■ Exercise directions ■
Convert the records from the line that contains "Remove second Jira" to the line that contains "pos(1448,55)" into a numbered list, leaving out blank lines.

■ Excerpted data ■
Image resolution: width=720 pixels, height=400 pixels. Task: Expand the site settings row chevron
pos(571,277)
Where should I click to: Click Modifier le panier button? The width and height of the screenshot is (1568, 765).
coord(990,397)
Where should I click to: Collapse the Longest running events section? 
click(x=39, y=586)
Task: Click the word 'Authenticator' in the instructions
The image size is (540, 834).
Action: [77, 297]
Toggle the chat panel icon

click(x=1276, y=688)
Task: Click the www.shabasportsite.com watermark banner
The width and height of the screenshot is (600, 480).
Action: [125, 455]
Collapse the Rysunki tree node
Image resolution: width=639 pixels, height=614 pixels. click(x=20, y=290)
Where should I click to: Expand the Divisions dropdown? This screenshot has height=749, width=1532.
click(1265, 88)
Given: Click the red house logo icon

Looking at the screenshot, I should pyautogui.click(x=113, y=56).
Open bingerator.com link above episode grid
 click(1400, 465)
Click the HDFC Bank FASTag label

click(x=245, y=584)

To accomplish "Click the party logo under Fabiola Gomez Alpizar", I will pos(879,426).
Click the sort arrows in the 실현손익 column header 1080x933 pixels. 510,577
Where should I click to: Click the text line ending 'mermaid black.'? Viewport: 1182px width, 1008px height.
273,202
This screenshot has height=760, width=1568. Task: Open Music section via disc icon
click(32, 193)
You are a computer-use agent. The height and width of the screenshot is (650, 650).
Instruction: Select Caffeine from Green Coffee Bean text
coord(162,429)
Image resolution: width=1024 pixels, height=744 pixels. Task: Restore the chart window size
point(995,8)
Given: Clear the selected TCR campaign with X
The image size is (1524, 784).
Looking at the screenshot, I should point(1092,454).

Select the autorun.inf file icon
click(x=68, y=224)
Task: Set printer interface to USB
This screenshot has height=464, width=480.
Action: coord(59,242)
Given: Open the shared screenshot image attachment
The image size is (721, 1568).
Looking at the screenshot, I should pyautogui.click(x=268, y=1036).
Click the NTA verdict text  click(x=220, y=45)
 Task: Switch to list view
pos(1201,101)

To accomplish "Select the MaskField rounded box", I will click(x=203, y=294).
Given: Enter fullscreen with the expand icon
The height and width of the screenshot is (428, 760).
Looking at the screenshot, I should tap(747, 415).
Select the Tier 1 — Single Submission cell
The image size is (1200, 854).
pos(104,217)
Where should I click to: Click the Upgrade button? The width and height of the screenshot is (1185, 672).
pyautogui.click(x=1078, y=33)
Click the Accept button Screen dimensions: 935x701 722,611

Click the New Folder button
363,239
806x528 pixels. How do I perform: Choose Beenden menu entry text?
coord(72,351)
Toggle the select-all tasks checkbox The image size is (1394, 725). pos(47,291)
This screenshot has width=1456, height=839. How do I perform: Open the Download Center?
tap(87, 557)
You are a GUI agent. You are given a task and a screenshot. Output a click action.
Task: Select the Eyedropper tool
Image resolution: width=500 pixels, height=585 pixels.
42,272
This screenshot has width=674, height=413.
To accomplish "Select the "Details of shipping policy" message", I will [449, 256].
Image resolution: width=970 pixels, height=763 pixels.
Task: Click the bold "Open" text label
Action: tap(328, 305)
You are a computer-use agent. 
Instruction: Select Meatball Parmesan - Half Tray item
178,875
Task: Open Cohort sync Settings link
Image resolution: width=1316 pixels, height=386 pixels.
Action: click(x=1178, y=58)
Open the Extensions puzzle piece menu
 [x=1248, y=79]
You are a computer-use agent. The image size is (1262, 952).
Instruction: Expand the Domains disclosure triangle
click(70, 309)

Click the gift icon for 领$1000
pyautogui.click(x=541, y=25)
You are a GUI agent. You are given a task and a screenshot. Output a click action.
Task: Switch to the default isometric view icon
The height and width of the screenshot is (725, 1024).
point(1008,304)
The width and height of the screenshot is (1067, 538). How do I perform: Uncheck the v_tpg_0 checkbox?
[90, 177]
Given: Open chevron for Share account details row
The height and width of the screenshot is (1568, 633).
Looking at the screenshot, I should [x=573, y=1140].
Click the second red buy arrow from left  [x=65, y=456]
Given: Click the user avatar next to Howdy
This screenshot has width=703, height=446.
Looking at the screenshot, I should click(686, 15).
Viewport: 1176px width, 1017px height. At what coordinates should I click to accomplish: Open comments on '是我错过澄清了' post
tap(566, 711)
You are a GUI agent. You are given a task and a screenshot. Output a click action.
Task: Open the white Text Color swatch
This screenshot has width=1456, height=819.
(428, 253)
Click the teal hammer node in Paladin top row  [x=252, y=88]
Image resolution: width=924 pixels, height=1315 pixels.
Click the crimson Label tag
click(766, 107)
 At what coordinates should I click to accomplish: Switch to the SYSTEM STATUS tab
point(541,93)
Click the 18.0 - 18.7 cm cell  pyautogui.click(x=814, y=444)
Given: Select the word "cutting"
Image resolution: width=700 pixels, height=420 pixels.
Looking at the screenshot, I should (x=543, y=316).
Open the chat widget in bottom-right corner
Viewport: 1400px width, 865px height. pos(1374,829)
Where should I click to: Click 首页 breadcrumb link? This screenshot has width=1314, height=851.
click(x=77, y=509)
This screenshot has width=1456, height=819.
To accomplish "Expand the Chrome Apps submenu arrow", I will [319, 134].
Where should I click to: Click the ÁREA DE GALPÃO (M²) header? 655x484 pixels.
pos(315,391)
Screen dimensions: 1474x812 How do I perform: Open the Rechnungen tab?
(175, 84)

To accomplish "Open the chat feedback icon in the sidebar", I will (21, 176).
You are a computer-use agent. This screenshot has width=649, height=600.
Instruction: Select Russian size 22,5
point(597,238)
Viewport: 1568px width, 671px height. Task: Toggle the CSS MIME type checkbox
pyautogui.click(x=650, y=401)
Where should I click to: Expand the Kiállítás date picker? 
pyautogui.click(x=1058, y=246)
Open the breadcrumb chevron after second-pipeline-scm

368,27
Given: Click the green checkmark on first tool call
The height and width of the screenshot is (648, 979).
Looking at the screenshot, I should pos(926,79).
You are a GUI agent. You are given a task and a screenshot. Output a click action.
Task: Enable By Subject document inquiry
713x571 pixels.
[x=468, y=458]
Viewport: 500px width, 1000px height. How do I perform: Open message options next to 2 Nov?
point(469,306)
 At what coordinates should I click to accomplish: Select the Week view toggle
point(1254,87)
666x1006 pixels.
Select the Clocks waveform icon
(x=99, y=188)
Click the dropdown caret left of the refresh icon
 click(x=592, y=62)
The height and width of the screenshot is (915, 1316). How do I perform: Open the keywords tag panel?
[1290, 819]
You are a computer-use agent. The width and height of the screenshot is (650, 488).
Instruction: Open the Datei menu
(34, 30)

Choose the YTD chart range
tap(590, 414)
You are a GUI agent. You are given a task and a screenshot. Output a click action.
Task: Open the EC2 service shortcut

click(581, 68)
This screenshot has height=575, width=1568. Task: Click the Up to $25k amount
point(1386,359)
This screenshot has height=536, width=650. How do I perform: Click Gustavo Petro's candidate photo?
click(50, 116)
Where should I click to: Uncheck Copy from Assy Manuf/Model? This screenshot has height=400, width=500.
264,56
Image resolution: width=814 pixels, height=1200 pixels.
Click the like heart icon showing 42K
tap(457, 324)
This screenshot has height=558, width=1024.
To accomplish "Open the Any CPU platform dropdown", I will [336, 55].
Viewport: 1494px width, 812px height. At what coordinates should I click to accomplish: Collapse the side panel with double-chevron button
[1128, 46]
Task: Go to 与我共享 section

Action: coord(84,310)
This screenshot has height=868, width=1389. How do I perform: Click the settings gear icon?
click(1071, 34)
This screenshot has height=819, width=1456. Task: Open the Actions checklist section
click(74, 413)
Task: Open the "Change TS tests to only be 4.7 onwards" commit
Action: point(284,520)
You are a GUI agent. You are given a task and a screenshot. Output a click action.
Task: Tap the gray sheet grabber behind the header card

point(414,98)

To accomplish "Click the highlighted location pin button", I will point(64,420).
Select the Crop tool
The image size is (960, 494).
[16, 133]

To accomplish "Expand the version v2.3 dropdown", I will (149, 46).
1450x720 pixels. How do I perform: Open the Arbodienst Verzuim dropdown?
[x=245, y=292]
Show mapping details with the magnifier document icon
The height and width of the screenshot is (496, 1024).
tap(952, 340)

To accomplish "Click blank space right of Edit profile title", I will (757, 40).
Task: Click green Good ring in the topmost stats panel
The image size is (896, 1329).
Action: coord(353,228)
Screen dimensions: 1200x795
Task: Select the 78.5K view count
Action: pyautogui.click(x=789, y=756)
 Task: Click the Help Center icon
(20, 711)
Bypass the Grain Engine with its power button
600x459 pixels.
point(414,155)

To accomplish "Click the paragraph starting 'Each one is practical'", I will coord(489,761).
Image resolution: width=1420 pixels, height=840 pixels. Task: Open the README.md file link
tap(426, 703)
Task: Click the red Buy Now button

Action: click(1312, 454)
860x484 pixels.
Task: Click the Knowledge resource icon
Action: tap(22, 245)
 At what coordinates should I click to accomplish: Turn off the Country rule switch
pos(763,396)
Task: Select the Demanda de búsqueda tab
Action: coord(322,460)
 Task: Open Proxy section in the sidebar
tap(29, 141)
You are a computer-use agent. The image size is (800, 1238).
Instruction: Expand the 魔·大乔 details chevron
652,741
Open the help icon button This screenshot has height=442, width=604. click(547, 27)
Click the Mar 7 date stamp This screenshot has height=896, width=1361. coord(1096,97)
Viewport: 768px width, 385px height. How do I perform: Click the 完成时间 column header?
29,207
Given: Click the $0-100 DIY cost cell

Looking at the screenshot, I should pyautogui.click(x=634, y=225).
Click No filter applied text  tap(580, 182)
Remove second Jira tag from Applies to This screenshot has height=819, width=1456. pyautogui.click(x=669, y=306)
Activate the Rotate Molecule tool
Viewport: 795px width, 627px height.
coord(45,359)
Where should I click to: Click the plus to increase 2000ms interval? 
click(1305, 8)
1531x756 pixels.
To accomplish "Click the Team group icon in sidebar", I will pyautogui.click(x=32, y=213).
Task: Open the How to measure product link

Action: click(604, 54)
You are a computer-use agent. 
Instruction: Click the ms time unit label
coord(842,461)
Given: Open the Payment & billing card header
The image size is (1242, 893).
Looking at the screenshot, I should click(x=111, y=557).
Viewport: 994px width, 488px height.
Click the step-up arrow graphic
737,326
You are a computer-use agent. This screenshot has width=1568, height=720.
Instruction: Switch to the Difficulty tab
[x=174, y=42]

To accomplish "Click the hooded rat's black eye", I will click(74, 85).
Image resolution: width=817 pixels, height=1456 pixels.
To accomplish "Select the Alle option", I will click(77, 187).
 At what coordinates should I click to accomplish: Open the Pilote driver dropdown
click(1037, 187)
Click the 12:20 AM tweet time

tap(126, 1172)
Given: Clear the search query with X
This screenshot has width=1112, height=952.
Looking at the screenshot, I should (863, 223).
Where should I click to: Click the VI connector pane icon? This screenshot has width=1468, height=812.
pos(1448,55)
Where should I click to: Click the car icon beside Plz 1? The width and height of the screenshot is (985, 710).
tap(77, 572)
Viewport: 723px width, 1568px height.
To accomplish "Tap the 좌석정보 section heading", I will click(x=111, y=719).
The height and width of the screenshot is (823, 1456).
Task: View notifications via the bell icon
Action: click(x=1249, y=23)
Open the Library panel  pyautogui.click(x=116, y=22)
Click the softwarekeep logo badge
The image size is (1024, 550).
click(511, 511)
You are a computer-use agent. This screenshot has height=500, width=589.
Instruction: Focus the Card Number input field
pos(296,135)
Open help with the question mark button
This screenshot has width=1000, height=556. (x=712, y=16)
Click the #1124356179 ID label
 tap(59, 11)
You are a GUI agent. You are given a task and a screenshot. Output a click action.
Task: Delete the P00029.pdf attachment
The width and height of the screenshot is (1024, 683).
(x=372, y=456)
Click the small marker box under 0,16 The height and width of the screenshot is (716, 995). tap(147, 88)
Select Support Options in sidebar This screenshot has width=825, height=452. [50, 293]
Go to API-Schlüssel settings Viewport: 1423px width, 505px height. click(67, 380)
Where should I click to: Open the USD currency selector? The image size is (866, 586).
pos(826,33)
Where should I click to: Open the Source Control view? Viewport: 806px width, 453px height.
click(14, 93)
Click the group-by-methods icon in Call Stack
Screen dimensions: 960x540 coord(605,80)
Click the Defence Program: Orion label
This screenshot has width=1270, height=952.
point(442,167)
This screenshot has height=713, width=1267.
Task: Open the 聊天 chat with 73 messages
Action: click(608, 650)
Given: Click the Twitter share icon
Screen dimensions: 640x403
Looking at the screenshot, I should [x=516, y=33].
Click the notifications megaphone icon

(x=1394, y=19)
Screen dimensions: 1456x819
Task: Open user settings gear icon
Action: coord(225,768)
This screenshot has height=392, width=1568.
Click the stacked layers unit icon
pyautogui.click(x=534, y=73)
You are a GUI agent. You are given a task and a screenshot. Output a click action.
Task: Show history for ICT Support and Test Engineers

■ Written answer ■
1. Remove second Jira tag from Applies to This screenshot has height=819, width=1456. pyautogui.click(x=669, y=306)
2. Activate the Rotate Molecule tool
3. Viewport: 795px width, 627px height.
4. coord(45,359)
5. Where should I click to: Click the plus to increase 2000ms interval? 
6. click(1305, 8)
7. 1531x756 pixels.
8. To accomplish "Click the Team group icon in sidebar", I will pyautogui.click(x=32, y=213).
9. Task: Open the How to measure product link
10. Action: click(604, 54)
11. You are a computer-use agent. 
12. Instruction: Click the ms time unit label
13. coord(842,461)
14. Given: Open the Payment & billing card header
15. The image size is (1242, 893).
16. Looking at the screenshot, I should click(x=111, y=557).
17. Viewport: 994px width, 488px height.
18. Click the step-up arrow graphic
19. 737,326
20. You are a computer-use agent. This screenshot has width=1568, height=720.
21. Instruction: Switch to the Difficulty tab
22. [x=174, y=42]
23. To accomplish "Click the hooded rat's black eye", I will click(74, 85).
24. Image resolution: width=817 pixels, height=1456 pixels.
25. To accomplish "Select the Alle option", I will click(77, 187).
26.  At what coordinates should I click to accomplish: Open the Pilote driver dropdown
27. click(1037, 187)
28. Click the 12:20 AM tweet time
29. tap(126, 1172)
30. Given: Clear the search query with X
31. This screenshot has width=1112, height=952.
32. Looking at the screenshot, I should (863, 223).
33. Where should I click to: Click the VI connector pane icon? This screenshot has width=1468, height=812.
34. pos(1448,55)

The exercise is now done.